WHAT IS BEING ASKED
Could every line of the data be copied out once more, exactly?

Saved data entries
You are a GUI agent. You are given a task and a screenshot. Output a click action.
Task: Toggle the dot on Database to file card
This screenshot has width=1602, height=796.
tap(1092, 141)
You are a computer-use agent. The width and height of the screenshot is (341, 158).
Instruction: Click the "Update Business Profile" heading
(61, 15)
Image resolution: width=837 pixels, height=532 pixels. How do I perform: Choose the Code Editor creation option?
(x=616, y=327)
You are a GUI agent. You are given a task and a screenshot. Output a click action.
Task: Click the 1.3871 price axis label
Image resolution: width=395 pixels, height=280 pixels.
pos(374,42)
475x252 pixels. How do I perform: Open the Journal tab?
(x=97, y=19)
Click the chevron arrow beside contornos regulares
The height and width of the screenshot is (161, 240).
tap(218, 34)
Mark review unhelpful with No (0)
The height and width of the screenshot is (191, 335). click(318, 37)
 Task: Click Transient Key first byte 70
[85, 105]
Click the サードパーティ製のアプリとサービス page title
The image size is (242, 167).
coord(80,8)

SOLUTION FOR THIS PROBLEM
You are a GUI agent. You are given a task and a screenshot. Output a click action.
Task: Toggle the dot on Database to file card
This screenshot has width=1602, height=796.
tap(1092, 141)
You are a computer-use agent. The width and height of the screenshot is (341, 158).
Instruction: Click the "Update Business Profile" heading
(61, 15)
Image resolution: width=837 pixels, height=532 pixels. How do I perform: Choose the Code Editor creation option?
(x=616, y=327)
You are a GUI agent. You are given a task and a screenshot. Output a click action.
Task: Click the 1.3871 price axis label
Image resolution: width=395 pixels, height=280 pixels.
pos(374,42)
475x252 pixels. How do I perform: Open the Journal tab?
(x=97, y=19)
Click the chevron arrow beside contornos regulares
The height and width of the screenshot is (161, 240).
tap(218, 34)
Mark review unhelpful with No (0)
The height and width of the screenshot is (191, 335). click(318, 37)
 Task: Click Transient Key first byte 70
[85, 105]
Click the サードパーティ製のアプリとサービス page title
The image size is (242, 167).
coord(80,8)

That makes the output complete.